**PASSAGE TO READ**
Volume 49, Issue 6 p. 591-596
Free Access

Validation of the diagnosis of venous thromboembolism in general practice database studies

R. Lawrenson

R. Lawrenson

European Institute of Health and Medical Sciences, University of Surrey, Guildford, Surrey and

Search for more papers by this author
J.-C. Todd

J.-C. Todd

European Institute of Health and Medical Sciences, University of Surrey, Guildford, Surrey and

Search for more papers by this author
G. M. Leydon

G. M. Leydon

Department of Epidemiology and Population Health, Cancer and Public Health Unit, London School of Tropical Medicine, London

Search for more papers by this author
T. J. Williams

T. J. Williams

European Institute of Health and Medical Sciences, University of Surrey, Guildford, Surrey and

Search for more papers by this author
R. D. T. Farmer

R. D. T. Farmer

European Institute of Health and Medical Sciences, University of Surrey, Guildford, Surrey and

Search for more papers by this author
First published: 24 December 2001
Citations: 121
Dr R. Lawrenson, European Institute of Health and Medical Sciences, Stirling House, Stirling Road, Surrey Research Park, Guildford, Surrey, GU2 5RF. Tel.: 01483 302239; Fax: 01483 300359


Aims The study was conducted to determine whether the method for selecting cases of venous thromboembolism (VTE) from general practice databases significantly affected the findings of an epidemiological study.

Methods Cases of VTE were identified from the UK General Practice Research Database (GPRD) by searching for codes for deep vein thrombosis (DVT) and pulmonary embolism (PE). These had to be supported by evidence of anticoagulation and be exposed to a combined oral contraceptive (COC) at the time of the event. Additional information about the event was sought from general practitioners who were requested to complete a questionnaire and to supply anonymised copies of hospital letters and discharge summaries.

Results Of the 285 cases identified from the GPRD, additional information was available for 177 VTE events. This information showed that 84% of those events were supported by hospital investigations or a death certificate. Using only verified cases, rather than all GPRD identified events, did not alter the results of the epidemiological study.

Conclusions The GPRD provides information of sufficiently high quality to allow valid epidemiological research of VTE events. Excluding cases without a database record of hospital admission would lead to valid events being overlooked, and an under-estimate of the disease incidence.

**EXERCISE REQUIREMENTS**
**A.** In the venous thromboembolism abstract, how would you render this sentence in Spanish: "Using only verified cases, rather than all GPRD identified events, did not alter the results of the epidemiological study."
**B.** According to the venous thromboembolism abstract, for how many of the 285 cases identified from the GPRD was additional information available?
**C.** Pick up the venous thromboembolism abstract after its final sentence and write what comes next.

**DATA EXTRACT**
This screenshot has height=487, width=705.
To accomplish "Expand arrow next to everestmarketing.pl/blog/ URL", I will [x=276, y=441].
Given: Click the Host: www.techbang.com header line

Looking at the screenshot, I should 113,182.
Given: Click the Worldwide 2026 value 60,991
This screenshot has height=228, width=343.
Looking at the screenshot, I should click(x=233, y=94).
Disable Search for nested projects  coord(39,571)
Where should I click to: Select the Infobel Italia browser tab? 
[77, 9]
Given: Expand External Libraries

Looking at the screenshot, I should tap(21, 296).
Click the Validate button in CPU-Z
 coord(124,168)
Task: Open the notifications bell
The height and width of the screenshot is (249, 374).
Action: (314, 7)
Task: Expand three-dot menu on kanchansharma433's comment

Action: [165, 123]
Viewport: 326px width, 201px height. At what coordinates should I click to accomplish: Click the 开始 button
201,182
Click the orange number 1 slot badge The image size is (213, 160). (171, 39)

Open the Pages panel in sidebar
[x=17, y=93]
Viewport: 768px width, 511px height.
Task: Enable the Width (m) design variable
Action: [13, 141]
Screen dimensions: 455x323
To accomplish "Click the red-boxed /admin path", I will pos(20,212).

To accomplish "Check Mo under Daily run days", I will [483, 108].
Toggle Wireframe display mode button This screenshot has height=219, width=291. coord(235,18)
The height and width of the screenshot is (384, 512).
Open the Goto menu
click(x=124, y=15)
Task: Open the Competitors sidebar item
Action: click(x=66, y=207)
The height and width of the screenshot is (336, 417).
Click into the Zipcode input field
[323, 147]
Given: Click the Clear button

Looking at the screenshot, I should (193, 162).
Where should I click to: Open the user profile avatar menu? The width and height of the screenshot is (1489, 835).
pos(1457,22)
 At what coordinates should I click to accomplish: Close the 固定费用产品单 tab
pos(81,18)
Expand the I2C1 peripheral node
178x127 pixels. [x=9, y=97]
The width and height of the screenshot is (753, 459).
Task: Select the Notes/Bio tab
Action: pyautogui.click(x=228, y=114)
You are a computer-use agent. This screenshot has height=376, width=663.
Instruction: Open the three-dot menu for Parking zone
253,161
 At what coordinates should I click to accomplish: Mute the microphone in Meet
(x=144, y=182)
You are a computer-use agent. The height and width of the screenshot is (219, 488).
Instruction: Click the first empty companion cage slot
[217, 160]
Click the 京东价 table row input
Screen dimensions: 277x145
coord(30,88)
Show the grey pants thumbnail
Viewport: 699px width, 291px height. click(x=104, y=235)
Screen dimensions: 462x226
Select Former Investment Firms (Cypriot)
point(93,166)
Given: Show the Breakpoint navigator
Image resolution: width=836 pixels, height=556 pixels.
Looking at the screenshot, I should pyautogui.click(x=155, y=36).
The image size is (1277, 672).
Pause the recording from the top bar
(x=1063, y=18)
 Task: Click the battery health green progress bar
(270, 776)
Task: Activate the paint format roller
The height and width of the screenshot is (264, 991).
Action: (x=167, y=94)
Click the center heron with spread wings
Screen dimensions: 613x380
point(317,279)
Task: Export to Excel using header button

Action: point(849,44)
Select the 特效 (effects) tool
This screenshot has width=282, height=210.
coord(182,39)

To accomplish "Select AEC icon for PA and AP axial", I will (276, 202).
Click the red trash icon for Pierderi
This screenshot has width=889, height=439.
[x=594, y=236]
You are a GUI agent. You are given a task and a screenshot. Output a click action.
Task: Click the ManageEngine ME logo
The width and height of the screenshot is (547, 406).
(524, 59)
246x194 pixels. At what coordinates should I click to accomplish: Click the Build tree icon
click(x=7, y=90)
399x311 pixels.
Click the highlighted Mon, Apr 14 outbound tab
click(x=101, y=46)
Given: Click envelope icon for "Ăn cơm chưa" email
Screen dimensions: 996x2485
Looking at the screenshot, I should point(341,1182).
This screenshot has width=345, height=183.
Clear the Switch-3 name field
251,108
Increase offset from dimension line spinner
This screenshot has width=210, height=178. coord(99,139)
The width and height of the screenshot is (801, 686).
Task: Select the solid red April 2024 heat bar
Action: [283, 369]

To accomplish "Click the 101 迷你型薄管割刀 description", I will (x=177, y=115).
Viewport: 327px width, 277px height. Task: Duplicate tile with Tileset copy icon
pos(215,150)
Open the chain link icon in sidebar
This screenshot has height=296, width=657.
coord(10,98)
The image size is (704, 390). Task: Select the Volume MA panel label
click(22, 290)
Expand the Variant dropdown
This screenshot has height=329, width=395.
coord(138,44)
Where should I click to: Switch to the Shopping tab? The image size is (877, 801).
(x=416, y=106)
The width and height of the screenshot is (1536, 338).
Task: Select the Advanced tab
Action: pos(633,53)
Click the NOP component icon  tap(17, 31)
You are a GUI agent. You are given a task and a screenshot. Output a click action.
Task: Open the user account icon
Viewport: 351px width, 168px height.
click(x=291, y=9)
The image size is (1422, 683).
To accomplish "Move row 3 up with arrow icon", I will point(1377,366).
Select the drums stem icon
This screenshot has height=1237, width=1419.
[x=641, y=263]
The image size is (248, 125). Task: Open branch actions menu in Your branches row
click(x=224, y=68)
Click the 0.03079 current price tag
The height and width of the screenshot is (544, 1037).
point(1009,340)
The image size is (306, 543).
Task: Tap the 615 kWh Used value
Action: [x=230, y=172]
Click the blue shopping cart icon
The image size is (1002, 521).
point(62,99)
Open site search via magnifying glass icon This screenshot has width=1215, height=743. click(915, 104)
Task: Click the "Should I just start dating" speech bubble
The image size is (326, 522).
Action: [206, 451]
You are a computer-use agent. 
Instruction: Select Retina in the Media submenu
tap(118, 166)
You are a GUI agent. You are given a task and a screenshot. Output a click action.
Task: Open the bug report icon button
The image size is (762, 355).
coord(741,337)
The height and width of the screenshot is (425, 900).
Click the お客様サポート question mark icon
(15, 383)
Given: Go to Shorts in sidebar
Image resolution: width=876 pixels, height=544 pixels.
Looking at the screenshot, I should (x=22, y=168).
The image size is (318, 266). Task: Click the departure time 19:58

**ANSWERS IN ORDER**
**A.** Utilizar solo los casos verificados, en lugar de todos los eventos identificados en la GPRD, no alteró los resultados del estudio epidemiológico.

**B.** 177 VTE events.

**C.**
There have been a number of studies conducted over the last 3 years using general practice databases to look at the association between venous thromboembolism (VTE) and the use of combined oral contraceptives. In response to the results of one of these studies [1] (as well as two hospital based case-control studies) [2, 3]) the Committee on Safety of Medicines issued a warning to all UK general practitioners about the safety of combined oral contraceptives containing desogestrel, and gestodene [4]. This warning led to a reduction in the use of all combined oral contraceptives, an increase in teenage pregnancies and an 8.6% increase in legal abortions [5].

In 1997 we published a study based on the MediPlus database that showed no difference in the risk associated with combined oral contraceptives containing either levonorgestrel, desogestrel or gestodene [6]. It has been pointed out that in this study the diagnosis of VTE in the selected cases was not validated with hospital discharge records or notes held by the general practitioners [7–9]. Furthermore the study included cases with a diagnosis of venous thromboembolism and evidence of anticoagulant treatment, but did not require a computer record of hospital admission.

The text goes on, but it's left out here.